- **Dataset entries**
■ ■ ■ ■ ■

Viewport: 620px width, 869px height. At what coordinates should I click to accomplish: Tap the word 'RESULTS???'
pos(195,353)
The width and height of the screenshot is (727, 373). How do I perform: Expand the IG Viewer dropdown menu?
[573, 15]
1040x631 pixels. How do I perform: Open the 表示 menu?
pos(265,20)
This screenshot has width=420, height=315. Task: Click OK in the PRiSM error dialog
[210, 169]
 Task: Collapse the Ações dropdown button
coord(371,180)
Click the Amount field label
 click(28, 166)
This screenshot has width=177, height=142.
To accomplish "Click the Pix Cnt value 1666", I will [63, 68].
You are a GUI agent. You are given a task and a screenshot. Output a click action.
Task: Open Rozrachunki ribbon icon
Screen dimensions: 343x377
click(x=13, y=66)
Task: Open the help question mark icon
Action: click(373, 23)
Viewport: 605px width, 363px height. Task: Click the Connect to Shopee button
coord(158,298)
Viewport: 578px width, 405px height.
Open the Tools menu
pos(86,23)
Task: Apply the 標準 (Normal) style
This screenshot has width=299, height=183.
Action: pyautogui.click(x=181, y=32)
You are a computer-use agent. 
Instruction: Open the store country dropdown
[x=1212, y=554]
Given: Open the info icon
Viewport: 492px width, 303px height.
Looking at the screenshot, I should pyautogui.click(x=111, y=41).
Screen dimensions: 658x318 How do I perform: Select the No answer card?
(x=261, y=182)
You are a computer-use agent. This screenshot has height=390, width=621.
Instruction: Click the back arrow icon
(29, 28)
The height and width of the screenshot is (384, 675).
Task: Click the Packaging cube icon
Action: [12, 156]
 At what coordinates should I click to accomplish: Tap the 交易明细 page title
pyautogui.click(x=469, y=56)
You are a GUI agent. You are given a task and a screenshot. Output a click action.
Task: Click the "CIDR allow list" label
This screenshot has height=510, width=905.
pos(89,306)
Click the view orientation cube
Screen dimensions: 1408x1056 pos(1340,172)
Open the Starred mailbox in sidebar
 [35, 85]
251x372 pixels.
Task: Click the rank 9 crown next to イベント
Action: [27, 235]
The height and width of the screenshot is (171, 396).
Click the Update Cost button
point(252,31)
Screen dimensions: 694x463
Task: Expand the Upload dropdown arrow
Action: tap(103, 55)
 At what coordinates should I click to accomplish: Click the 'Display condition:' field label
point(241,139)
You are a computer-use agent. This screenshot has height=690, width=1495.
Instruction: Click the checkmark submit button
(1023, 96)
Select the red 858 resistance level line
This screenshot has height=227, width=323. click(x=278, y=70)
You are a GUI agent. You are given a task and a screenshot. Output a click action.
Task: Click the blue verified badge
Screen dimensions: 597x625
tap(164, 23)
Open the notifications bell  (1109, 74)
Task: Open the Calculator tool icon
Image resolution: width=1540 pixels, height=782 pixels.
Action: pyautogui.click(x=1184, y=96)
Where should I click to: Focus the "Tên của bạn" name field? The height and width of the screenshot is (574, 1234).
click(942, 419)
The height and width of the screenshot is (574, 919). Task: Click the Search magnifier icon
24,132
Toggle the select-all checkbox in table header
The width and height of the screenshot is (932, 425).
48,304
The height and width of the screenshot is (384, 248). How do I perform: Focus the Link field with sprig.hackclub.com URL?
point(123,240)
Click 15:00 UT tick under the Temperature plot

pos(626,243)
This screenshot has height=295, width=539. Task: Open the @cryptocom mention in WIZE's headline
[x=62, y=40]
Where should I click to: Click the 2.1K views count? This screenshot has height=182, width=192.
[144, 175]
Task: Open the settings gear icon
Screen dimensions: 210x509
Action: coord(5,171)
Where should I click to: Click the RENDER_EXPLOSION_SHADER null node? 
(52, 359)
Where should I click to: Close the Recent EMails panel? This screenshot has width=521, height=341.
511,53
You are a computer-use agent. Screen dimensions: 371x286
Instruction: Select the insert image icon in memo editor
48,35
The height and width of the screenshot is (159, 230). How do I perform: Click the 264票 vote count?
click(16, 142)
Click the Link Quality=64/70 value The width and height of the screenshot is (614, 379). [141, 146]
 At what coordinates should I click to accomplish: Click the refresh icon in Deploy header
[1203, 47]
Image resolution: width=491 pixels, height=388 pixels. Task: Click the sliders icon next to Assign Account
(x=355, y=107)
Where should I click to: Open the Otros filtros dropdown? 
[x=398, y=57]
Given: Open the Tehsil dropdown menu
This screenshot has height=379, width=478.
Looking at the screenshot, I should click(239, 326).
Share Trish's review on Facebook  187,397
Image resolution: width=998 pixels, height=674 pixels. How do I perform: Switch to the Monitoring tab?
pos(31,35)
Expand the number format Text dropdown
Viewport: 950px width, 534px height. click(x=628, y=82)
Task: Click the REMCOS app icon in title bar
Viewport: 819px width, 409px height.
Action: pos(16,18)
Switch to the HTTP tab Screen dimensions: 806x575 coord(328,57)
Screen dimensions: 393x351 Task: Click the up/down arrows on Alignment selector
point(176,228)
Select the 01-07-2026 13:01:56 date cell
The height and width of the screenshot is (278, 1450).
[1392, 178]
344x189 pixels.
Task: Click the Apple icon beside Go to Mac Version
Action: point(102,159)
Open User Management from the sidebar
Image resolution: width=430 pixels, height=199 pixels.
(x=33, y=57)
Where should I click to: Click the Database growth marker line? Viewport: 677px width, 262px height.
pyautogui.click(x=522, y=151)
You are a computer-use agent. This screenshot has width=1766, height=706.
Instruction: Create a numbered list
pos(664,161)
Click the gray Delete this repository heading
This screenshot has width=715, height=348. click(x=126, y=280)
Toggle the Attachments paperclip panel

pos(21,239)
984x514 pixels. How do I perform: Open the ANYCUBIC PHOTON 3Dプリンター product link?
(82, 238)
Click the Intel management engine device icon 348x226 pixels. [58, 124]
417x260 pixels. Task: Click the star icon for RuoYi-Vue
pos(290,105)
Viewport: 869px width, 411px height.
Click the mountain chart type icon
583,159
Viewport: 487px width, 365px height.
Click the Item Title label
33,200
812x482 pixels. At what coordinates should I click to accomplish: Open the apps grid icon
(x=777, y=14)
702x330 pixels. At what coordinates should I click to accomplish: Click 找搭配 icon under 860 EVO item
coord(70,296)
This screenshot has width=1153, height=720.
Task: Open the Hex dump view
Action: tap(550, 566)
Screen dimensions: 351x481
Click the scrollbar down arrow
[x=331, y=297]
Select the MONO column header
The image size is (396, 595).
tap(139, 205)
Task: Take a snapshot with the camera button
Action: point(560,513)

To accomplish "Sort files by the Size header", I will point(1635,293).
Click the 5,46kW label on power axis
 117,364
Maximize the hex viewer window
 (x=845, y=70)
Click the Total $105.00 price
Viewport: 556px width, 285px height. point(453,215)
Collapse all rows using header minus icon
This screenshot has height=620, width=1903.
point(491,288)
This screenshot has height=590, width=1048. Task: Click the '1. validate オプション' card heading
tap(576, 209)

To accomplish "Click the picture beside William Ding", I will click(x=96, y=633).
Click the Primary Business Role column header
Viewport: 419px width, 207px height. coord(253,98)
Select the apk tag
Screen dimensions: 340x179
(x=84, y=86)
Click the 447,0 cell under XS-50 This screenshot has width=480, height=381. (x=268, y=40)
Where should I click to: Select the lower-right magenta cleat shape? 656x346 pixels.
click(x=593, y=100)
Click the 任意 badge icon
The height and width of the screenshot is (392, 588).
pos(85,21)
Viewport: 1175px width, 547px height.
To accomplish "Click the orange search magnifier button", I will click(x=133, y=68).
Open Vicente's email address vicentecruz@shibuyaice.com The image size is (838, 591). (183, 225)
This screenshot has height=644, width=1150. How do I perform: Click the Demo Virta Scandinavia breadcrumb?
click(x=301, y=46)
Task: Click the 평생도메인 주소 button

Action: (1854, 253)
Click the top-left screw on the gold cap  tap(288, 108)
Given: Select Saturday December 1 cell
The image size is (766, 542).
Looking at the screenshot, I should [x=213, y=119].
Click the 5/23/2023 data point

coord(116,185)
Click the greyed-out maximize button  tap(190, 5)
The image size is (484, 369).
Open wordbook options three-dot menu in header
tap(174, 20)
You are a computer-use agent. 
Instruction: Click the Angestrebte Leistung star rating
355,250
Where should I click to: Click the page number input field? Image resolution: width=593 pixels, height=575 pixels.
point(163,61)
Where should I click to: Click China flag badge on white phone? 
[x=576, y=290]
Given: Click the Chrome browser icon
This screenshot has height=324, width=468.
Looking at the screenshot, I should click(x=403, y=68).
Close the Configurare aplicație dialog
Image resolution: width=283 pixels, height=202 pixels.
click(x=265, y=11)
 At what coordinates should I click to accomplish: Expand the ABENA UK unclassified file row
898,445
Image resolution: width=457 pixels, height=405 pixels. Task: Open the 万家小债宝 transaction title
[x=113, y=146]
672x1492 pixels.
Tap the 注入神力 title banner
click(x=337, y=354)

■ ■ ■ ■ ■

- **ACTION ITEM**
Copy every line of the records above that holds the word "computer".

- **ANSWER SPACE**
You are a computer-use agent. 
You are a computer-use agent. This screenshot has height=390, width=621.
You are a computer-use agent. This screenshot has height=690, width=1495.
You are a computer-use agent. Screen dimensions: 371x286
You are a computer-use agent. This screenshot has width=1766, height=706.
You are a computer-use agent. 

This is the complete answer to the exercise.